Pero también debo reconocer, que de habitual me puede un cierto escepticismo. Y tiendo a pensar entonces que aquel sentido mágico primigenio ha caducado con el tiempo, que de aquella vocación de colmar un deseo insatisfecho poco queda. Como mucho, una huella, un rastro, un poso, una memoria, dosis homeopáticas, casi un efecto placebo al que agarrarse, como a una tabla de naufrago, para no hundirse con todo el equipo.
Porque hoy en día la humanidad, huérfana de Dios desde que Nietzsche abrió la boca, camina por la vida en busca de certezas. Se arma de razones y huye de lo simbólico, de la religión y del arte, de “supersticiones pueriles” —que diría Einstein—. Escamada, convencida de que la magia tiene truco, se decanta hacia lo empírico y demostrable. Se refugia en la ciencia. Y, paradójicamente, volcando en ella toda su fe ciega, la eleva a rango de religión. De nueva religión laica que, sin duda, dará respuesta a todas sus preguntas, y llegará al origen y fundamento de las cosas, resolviendo, incluso, aquello que en jerga científica se conoce como "la partícula de Dios", o también, como "la fórmula de Dios" (y no es broma).

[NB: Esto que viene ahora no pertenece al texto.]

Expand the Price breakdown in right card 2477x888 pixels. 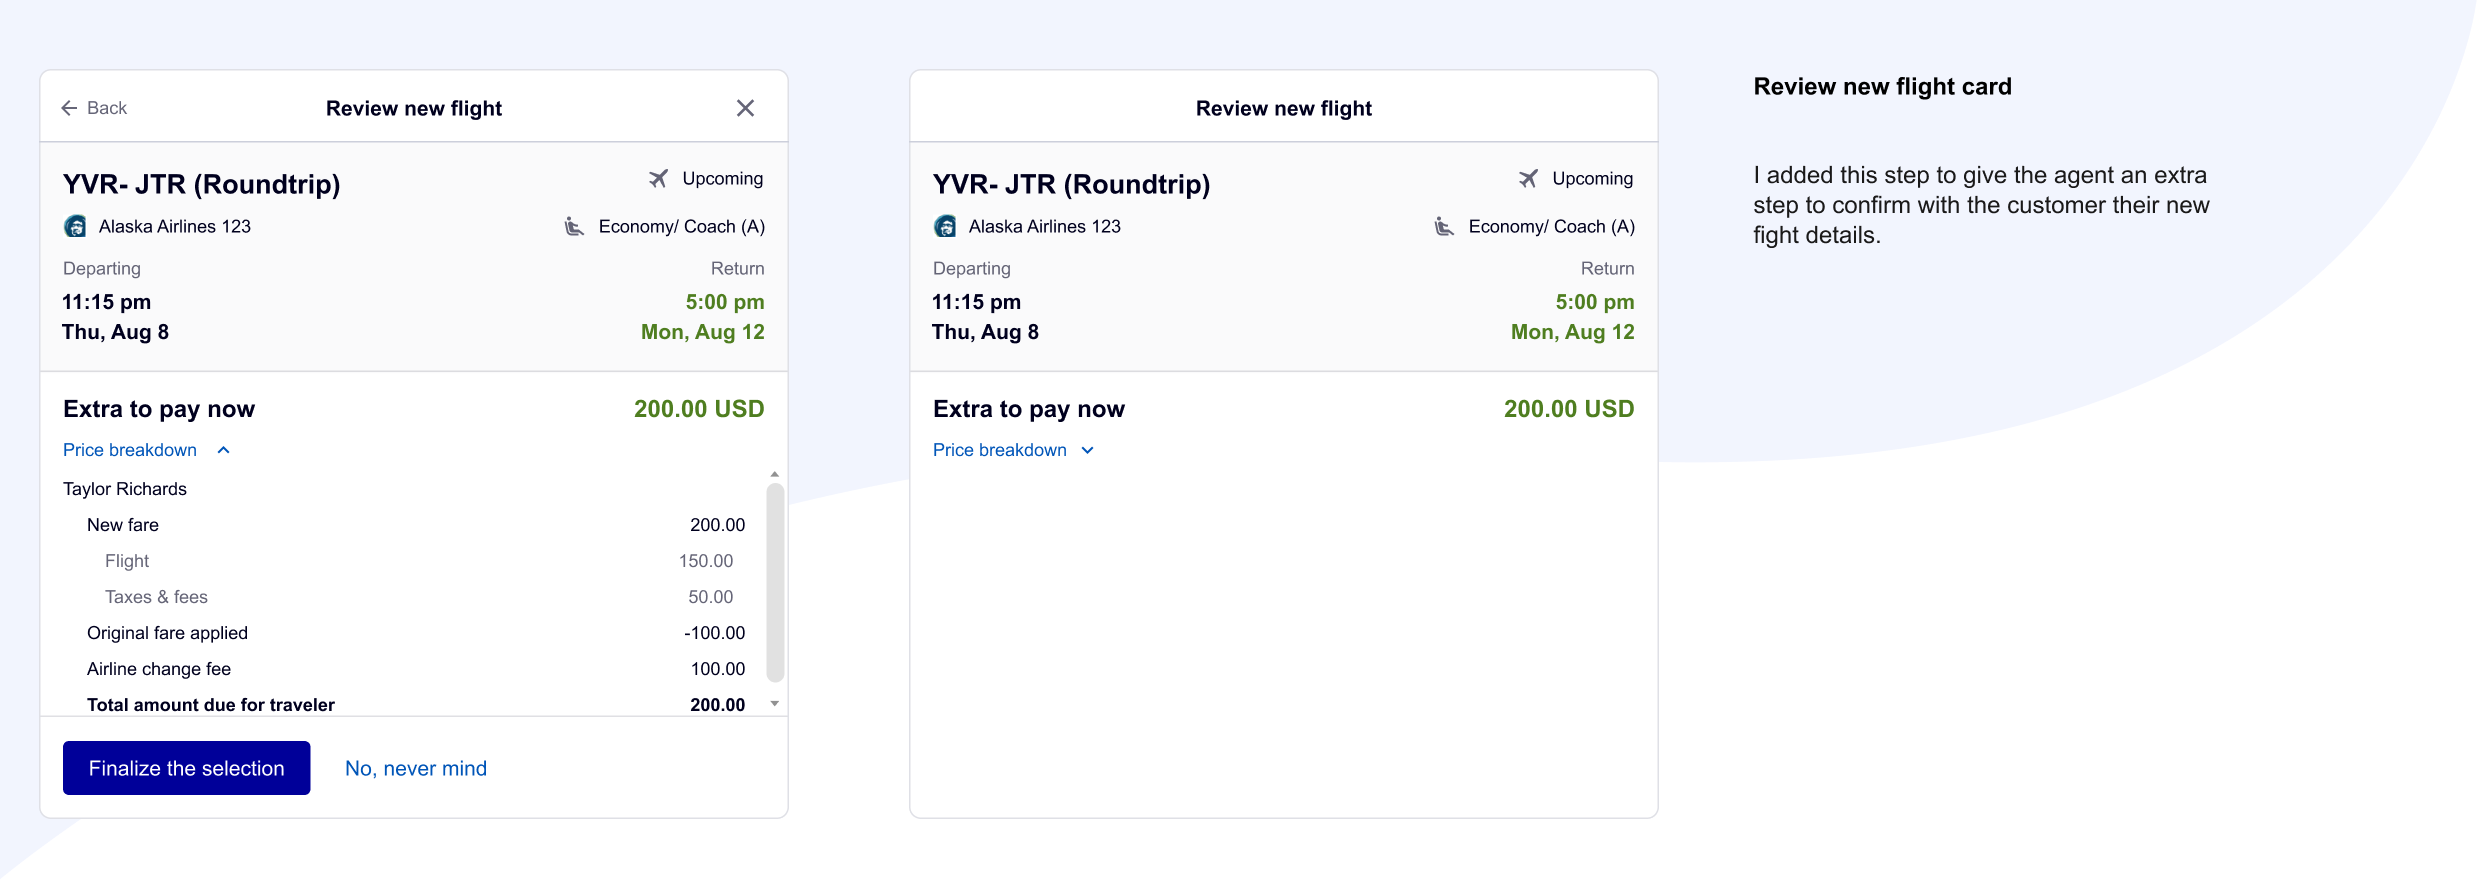(x=1014, y=450)
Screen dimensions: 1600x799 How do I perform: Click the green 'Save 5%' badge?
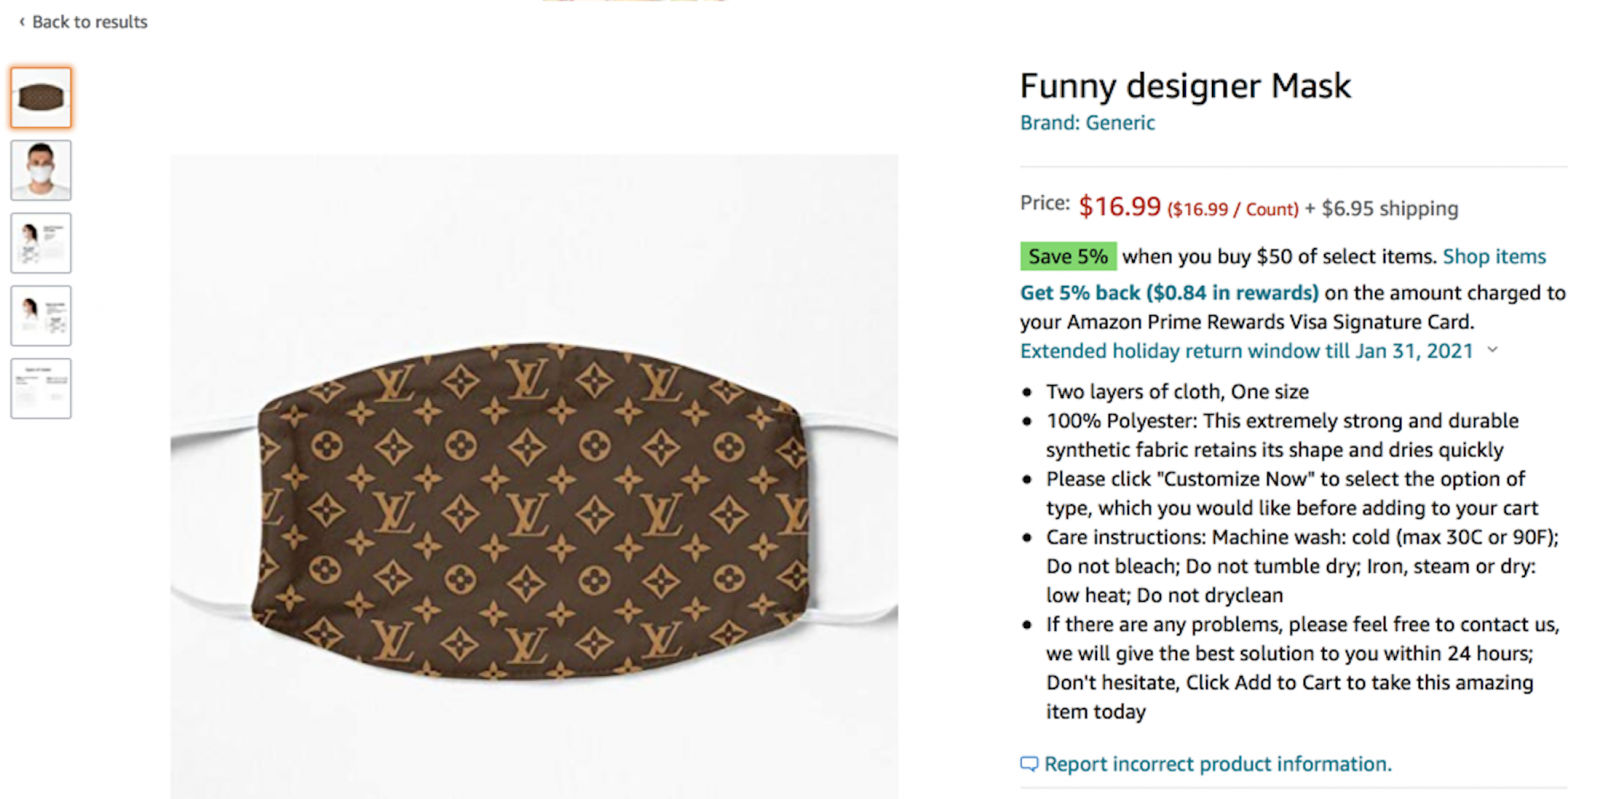[1067, 256]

Y, así, ante el poder demoledor de la razón, la religión al uso se ve reducida, en el mejor de los casos, a manual de auto-ayuda. Y el mito, a marca o logotipo. Y el arte, a firma, a autógrafo coleccionable.
¿Y el artista? El artista, persuadido de que, bajo el foco cegador de la ciencia, de poco sirve ya la atávica antorcha de la que se siente portador, se ve forzado a renunciar a su papel de guía. Degradado en sus funciones, rebajado a mero dinamizador de grupo intenta esforzarse por amenizar (arte/espectáculo) este “viaje a ninguna parte” en que, a la postre, se resume la existencia. Pero, en su vanidad, insatisfecho en su nuevo rol de secundario, no se resigna a ser mera comparsa. Convencido de que aún tiene algo que decir y que aportar, rebusca en su morral interior, en la creencia de que “expresándose a sí mismo, expresa al mundo” —como diría Umbral—.
Y aquí es donde yo quería llegar. Porque, precisamente, esa mirada hacia adentro para comprender lo de fuera, ese ahondamiento en lo pequeño para acceder a lo grande, ese salto a lo genérico transcendiendo lo concreto, esa sublimación de la anécdota a categoría universal, en definitiva, esa identificación de la parte con el todo es obsesión y motivo recurrente en mi obra. Y, también (sin pretenderlo), el eje sobre el que bascula esta entrevista: una aproximación al sentido —y, también, al sin sentido— del arte, desde la obra concreta de un pintor en particular, desde mi obra.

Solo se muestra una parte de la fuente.